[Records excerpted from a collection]
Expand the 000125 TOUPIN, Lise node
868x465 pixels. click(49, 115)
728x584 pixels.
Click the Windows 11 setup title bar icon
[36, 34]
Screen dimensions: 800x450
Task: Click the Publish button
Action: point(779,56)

Task to carry out:
Transcribe every line of the records, keeping each one exact.

Task result:
Expand the 000125 TOUPIN, Lise node
868x465 pixels. click(49, 115)
728x584 pixels.
Click the Windows 11 setup title bar icon
[36, 34]
Screen dimensions: 800x450
Task: Click the Publish button
Action: point(779,56)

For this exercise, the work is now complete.